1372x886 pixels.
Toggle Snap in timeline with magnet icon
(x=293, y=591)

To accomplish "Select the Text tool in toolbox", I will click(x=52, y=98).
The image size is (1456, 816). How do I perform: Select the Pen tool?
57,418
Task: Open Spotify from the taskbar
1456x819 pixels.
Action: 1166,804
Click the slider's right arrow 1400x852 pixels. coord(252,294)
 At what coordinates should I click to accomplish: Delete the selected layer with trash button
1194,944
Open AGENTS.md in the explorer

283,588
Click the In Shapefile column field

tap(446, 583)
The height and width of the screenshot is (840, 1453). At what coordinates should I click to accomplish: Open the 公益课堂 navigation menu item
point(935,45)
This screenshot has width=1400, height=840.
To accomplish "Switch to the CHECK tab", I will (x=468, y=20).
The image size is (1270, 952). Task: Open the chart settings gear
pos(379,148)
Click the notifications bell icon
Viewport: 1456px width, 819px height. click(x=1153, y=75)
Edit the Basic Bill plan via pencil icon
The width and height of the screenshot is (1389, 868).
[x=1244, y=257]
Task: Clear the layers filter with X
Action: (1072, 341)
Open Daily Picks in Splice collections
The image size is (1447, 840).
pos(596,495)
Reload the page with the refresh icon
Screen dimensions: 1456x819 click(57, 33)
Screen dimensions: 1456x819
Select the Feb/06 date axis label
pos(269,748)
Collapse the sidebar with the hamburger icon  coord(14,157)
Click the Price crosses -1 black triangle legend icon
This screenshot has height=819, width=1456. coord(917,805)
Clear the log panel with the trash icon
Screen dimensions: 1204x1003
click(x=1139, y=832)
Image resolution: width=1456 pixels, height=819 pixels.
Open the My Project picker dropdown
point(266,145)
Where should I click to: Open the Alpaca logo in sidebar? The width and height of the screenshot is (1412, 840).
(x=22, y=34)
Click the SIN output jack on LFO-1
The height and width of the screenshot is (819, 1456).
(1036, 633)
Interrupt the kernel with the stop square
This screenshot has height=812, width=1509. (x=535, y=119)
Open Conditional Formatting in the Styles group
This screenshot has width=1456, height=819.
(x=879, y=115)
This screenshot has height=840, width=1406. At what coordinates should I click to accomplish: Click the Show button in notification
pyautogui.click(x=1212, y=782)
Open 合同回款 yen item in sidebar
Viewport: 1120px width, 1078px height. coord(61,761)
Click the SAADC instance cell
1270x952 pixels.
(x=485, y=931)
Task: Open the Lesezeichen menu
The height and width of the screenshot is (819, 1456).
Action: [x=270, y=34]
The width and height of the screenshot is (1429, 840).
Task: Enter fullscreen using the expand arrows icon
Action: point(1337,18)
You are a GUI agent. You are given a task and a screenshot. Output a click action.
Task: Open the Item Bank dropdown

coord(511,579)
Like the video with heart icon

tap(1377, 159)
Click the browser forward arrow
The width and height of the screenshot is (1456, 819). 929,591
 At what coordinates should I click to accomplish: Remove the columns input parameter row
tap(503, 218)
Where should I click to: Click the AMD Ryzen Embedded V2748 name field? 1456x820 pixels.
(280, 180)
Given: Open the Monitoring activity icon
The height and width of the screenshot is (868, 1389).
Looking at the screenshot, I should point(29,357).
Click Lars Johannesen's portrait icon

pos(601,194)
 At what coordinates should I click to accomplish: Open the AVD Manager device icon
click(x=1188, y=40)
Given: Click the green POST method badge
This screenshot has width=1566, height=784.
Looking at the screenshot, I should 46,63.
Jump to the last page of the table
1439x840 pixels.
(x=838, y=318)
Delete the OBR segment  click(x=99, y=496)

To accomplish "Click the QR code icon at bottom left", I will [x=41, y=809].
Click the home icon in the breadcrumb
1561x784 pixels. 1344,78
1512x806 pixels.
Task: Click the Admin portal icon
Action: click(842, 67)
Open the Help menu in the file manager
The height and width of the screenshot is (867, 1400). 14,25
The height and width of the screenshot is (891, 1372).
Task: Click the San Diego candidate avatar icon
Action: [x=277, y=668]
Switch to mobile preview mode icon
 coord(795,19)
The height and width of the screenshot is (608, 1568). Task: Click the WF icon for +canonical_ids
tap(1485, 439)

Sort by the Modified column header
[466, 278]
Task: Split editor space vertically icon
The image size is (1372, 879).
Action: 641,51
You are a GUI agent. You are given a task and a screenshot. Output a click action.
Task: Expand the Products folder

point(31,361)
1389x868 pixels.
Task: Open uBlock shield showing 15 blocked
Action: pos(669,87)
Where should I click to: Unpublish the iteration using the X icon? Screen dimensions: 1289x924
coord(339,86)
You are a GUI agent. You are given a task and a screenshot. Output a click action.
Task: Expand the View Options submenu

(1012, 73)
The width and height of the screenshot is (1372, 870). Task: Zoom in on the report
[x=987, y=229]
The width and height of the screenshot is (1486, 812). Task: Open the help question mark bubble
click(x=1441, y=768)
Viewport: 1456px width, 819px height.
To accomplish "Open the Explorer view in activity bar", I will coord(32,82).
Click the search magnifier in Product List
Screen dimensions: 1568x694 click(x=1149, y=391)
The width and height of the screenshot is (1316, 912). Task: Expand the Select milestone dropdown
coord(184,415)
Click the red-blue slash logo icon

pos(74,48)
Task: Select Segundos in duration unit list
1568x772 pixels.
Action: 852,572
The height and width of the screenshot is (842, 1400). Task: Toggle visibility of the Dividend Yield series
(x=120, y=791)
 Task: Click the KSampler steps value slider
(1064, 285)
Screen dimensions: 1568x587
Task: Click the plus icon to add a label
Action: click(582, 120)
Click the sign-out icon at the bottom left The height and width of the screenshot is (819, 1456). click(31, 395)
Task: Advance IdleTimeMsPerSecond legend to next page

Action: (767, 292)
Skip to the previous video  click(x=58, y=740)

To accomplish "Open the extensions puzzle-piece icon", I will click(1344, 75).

#### [Task goal]
Would you please reproduce the records above exactly, only from their first line through the line holding "Edit the Basic Bill plan via pencil icon", with both ends included?

#### [Exercise output]
1372x886 pixels.
Toggle Snap in timeline with magnet icon
(x=293, y=591)

To accomplish "Select the Text tool in toolbox", I will click(x=52, y=98).
The image size is (1456, 816). How do I perform: Select the Pen tool?
57,418
Task: Open Spotify from the taskbar
1456x819 pixels.
Action: 1166,804
Click the slider's right arrow 1400x852 pixels. coord(252,294)
 At what coordinates should I click to accomplish: Delete the selected layer with trash button
1194,944
Open AGENTS.md in the explorer

283,588
Click the In Shapefile column field

tap(446, 583)
The height and width of the screenshot is (840, 1453). At what coordinates should I click to accomplish: Open the 公益课堂 navigation menu item
point(935,45)
This screenshot has width=1400, height=840.
To accomplish "Switch to the CHECK tab", I will (x=468, y=20).
The image size is (1270, 952). Task: Open the chart settings gear
pos(379,148)
Click the notifications bell icon
Viewport: 1456px width, 819px height. click(x=1153, y=75)
Edit the Basic Bill plan via pencil icon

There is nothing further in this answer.